Moneybox

Economic Theory Doesn’t Say That Small Business Owners Maximize Profits

West Village chillin’

Photo by TIMOTHY A. CLARY/AFP/GettyImages

Adam Davidson profiles the small business owners of the Greenwich Village neighborhood where we both grew up, and finds that many of them are still plugging away even though it would have been more profitable to sell their leases to big national chains that can better take advantage of the currently upscale state of the neighborhood.

It’s a good piece, but I did want to clarify something. The conceit seems to be that it’s somehow surprising or shocking that a business owner would be “disavowing economic theory and not trying to maximize her profits.”

The thing is to the best of my knowledge there is no economic theory that says small business owners maximize profits. Think about it from a workers’ perspective. People who work on commercial fishing operations earn a lot more money than most people with comparable levels of education. But nobody thinks it defies economic theory that America’s retail clerks don’t quit their jobs en masse to go fishing. Commercial fishing is dangerous and you have to live on a boat. All else being equal, people prefer to earn more money but they also prefer to do safe work and have the opportunity to socialize. What economic theory says is that workers maximize utility and therefore employers who want to get workers to do something that’s unusually dangerous or unusually unpleasant will have to pay a premium. A small business operator is in the same situation. She’s balancing income against other lifestyle factors, including the hours put in on the job, the pleasantness of the work, the sense of self-esteem that comes from having something to do, possibly a sentimental attachment to a particular location or certain employees. What economic theory says is that a profit maximizing small business person has to be someone with a very unusual utility function.

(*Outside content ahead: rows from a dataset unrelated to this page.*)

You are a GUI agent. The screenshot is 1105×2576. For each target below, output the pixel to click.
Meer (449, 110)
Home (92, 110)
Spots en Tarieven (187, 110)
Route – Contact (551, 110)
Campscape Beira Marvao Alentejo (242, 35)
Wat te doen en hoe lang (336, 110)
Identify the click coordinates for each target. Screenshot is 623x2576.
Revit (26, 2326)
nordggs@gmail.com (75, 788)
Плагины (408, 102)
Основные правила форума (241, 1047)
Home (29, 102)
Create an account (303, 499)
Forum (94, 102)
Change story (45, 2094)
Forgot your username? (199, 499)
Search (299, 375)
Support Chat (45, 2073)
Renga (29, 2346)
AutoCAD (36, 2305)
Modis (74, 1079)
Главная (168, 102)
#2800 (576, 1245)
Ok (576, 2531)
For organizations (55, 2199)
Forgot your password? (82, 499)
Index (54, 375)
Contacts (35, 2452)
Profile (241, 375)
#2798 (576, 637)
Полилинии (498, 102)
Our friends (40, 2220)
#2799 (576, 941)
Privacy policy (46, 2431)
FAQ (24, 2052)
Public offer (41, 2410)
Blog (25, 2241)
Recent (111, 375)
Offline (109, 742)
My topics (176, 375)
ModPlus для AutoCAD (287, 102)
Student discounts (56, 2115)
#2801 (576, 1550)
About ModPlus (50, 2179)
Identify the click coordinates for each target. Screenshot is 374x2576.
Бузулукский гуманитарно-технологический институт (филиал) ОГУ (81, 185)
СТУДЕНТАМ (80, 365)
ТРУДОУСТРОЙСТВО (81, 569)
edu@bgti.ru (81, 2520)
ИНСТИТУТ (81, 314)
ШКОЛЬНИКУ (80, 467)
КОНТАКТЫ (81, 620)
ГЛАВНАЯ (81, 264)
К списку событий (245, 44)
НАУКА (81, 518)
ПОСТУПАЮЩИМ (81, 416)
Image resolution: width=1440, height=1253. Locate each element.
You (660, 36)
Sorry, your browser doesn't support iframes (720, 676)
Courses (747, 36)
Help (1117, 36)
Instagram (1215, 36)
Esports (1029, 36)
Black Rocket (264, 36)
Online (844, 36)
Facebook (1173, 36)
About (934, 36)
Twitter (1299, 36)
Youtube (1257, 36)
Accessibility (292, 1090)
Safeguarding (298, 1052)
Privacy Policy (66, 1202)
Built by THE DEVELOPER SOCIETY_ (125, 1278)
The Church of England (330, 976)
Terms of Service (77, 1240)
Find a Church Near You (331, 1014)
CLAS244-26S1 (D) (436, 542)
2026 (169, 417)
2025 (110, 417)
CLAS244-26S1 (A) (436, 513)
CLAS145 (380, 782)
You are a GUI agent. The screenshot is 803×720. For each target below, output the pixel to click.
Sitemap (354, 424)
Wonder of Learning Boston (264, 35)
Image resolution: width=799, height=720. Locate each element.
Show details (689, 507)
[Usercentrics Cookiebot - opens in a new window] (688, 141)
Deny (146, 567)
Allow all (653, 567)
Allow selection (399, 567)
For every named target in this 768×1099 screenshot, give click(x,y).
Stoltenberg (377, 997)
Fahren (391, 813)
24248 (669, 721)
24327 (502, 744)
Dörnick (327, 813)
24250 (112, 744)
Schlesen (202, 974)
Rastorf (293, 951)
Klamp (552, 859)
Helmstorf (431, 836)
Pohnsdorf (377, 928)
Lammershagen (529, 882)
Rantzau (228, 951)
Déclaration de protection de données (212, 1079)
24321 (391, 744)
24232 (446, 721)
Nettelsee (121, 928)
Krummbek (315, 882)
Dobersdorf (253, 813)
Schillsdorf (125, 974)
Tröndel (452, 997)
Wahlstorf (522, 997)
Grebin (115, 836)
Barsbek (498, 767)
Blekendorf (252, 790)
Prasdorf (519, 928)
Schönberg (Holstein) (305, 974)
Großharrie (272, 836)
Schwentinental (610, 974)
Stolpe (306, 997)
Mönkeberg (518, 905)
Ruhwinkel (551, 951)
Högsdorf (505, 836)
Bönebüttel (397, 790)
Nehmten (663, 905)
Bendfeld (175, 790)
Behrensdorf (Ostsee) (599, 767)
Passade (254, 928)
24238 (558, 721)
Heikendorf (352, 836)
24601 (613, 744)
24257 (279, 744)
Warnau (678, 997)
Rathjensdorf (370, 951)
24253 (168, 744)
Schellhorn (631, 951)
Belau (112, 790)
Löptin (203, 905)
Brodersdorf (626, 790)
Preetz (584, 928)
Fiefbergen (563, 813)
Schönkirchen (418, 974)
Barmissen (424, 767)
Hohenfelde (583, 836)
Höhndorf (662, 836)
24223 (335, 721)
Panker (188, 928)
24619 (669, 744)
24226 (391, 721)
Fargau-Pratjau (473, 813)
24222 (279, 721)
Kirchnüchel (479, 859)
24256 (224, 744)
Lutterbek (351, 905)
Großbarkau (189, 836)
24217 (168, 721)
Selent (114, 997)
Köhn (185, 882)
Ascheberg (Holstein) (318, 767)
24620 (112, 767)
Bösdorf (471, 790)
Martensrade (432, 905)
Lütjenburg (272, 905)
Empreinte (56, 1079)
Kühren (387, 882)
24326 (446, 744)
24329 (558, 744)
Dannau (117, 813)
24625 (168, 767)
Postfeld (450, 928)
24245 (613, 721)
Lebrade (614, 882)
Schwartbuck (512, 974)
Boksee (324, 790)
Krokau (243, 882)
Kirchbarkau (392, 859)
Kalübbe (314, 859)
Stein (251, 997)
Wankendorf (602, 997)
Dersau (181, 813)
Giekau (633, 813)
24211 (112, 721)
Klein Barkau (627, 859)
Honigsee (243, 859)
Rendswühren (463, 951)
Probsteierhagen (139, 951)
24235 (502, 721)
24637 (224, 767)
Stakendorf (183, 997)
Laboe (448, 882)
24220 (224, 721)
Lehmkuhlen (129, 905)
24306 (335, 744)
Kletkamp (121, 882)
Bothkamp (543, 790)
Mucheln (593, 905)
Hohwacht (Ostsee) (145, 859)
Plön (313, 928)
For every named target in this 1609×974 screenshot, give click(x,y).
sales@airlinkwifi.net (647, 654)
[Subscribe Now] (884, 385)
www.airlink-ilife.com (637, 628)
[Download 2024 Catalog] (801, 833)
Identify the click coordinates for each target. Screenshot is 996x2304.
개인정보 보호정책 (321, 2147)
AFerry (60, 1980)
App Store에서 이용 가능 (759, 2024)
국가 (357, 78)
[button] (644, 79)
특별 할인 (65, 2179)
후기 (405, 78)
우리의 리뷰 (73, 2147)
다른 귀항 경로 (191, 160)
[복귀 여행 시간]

Where profit maximization enters into the picture is precisely with the widely held large business. The idea is that owning a small equity stake in a big company is not a pleasurable experience, it’s just something people do for money. Consequently, the widely held firm is owned by a bunch of people who want the firm to maximize the value of their shares. Therefore the managers of the firm are supposed to have an obligation to maximize shareholder value, which perhaps can be achieved by maximizing profits. More to the point, if a firm isn’t being run in a way calculated to maximize shareholder value the firm is vulnerable to being bought by someone else who’ll shake things up so as to maximize value.

It’s interesting to inquire into the extent that that actually happens. In practice, even the dread leveraged buyout firms have a limited ability to take companies over. Nobody’s going to lend Mitt Romney $1 trillion to buy Apple, lever the company up, and start paying out huge dividends even though on paper it seems like you might be able to make money that way. But it’s at least true that economic theory in some sense predicts that big public firms will operate like that. Normal people, however, are predicted to be making tradeoffs and that’s exactly what we do.